Bisher durften meine Mitarbeiter ihr Homeoffice nach eigenem Gutdünken nutzen. Ich möchte das jetzt nicht mehr. Welche Folgen kann dieses Verbot haben?, fragt Jens Bonnemann, Geschäftsführer einer Unternehmensberatung.

Sehr geehrter Herr Bonnemann,

Sie gehen ein großes Risiko ein, wenn Sie plötzlich die Anwesenheitspflicht einführen. Denn so könnten Sie viele Mitarbeiter demotivieren und vergraulen. Für viele, insbesondere jüngere Mitarbeiter macht Flexibilität einen attraktiven Arbeitgeber aus. Sie wünschen sich in der Regel eine Unternehmenskultur, die zu ihrem Lebensmodell passt.

Yahoo hat ja vor einer Zeit mit dieser Maßnahme für Wirbel gesorgt.

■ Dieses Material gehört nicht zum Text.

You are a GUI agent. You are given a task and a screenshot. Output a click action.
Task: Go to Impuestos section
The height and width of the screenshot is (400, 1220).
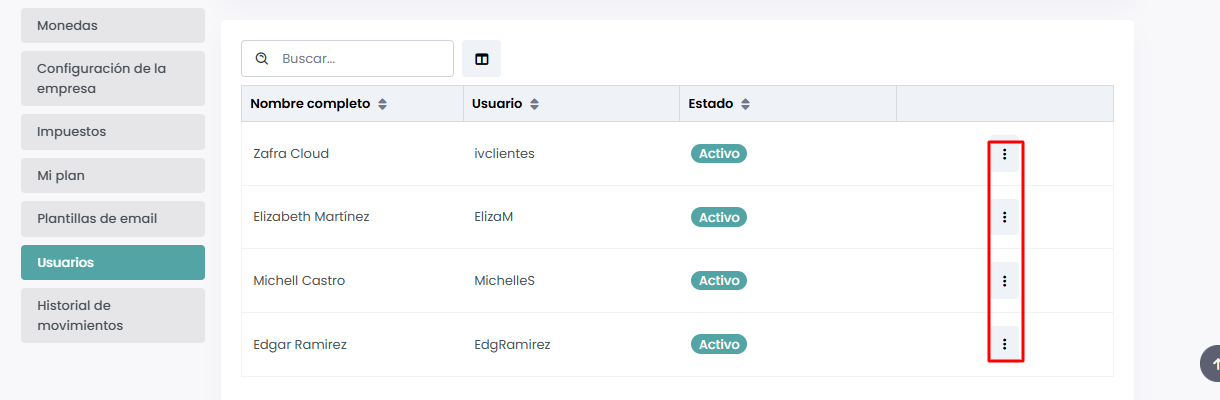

Marissa Mayer, CEO bei Yahoo, begründete seinerzeit ihr Vorgehen damit, dass Kommunikation und Zusammenarbeit wichtig seien. Seite an Seite zu arbeiten sei deshalb unerlässlich, damit Yahoo zum absolut besten Arbeitsplatz werden könne. Mayer vertritt die Meinung, dass die besten Ideen auf dem Gang, in Ad-hoc-Team-Meetings oder auch in Kantinengesprächen entstehen.

Damit steht sie nicht allein da. Kurz nach der Yahoo-Bekanntgabe zog Best Buy, ein Anbieter von Unterhaltungselektronik, nach. Denn für Best Buy sind mittlerweile nicht mehr nur die Ergebnisse wichtig. Das Unternehmen möchte auch sehen, wie die Mitarbeiter ihre Arbeit erledigen.

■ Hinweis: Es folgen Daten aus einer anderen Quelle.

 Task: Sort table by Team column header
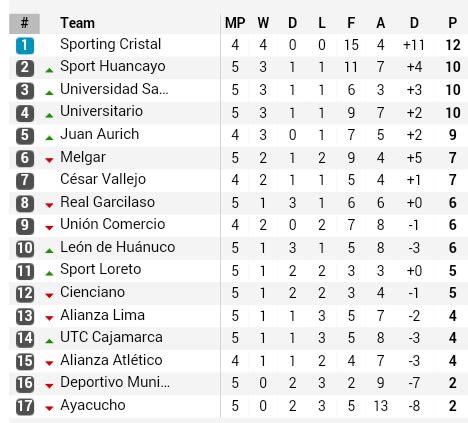coord(77,23)
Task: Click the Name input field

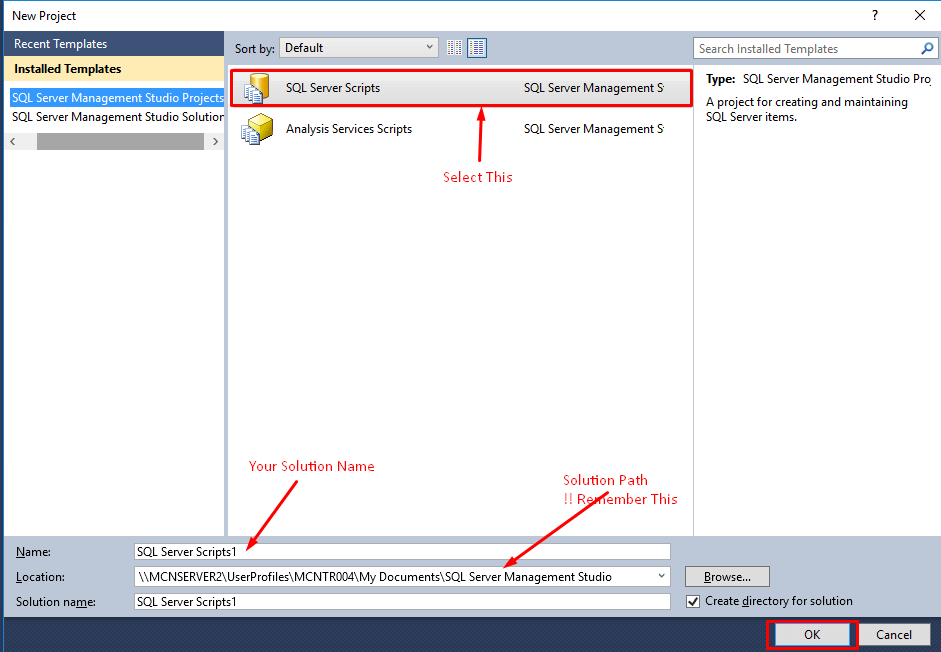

Für den Virgin-Gründer Richard Branson ist das eine wenig fortschrittliche Haltung. Er setzt nach eigenen Angaben bei der Zusammenarbeit auf Vertrauen statt Kontrolle. Meiner Meinung nach ist das ein sinnvoller Weg, denn wer seinen Mitarbeitern die Fähigkeit aberkennt, selbstbestimmt zu handeln, demotiviert und frustriert seine Belegschaft.

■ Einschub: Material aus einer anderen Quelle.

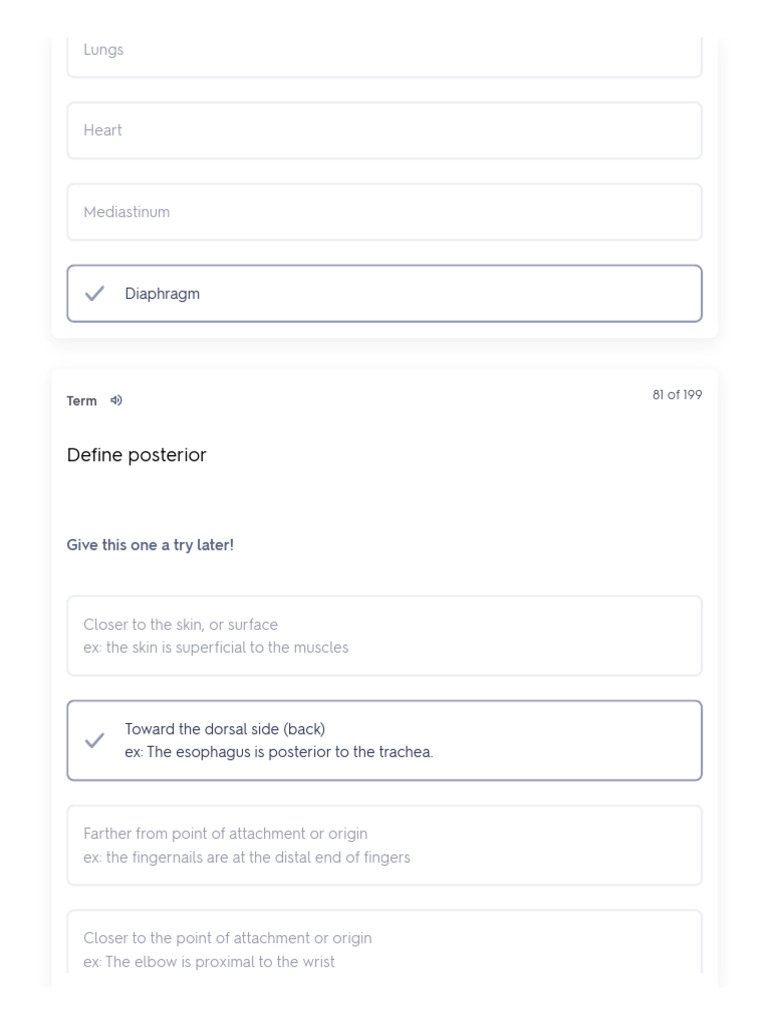
Task: Click the checkmark beside 'Toward the dorsal side'
Action: (95, 741)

Wichtig ist aber auch, dass Unternehmen genau hinschauen, wer im Homeoffice tätig sein möchte. Zum einen besitzt nicht jeder Mitarbeiter die Fähigkeit, selbstorganisiert zu arbeiten (er kann es jedoch lernen). Zum anderen wünschen sich nicht alle Arbeitnehmer diese Flexibilität. Denn ein Homeoffice bedeutet, hochgradig selbstorganisiert zu arbeiten. Neben der selbstständig einzuteilenden Arbeitszeit müssen Mitarbeiter die Kommunikation selbst am Laufen halten (z.B. sich Feedback einholen). Und um Ziele nicht zu gefährden, müssen sie absehen können, wann ihre Anwesenheit notwendig ist.

Die Frage ist aber überhaupt, ob Arbeitsergebnisse wirklich an Arbeitsort und -zeit hängen. Oder, ob die Diskussion sich nicht vielmehr um Vertrauen versus Kontrolle drehen sollte. Wie produktiv virtuelle Teams sind, ist messbar. Sie sollten auch nicht vergessen, dass es Mitarbeiter gibt, die im Homeoffice produktiver sind, und Aufgaben, für die man sich zurückziehen muss, um sie effizient erledigen zu können.

Wenn es mehr um Kontrolle als um Arbeitsproduktivität geht, könnten Unternehmen wie Yahoo und Best Buy durch ihren Kurs den Kampf um die besten Talente verlieren.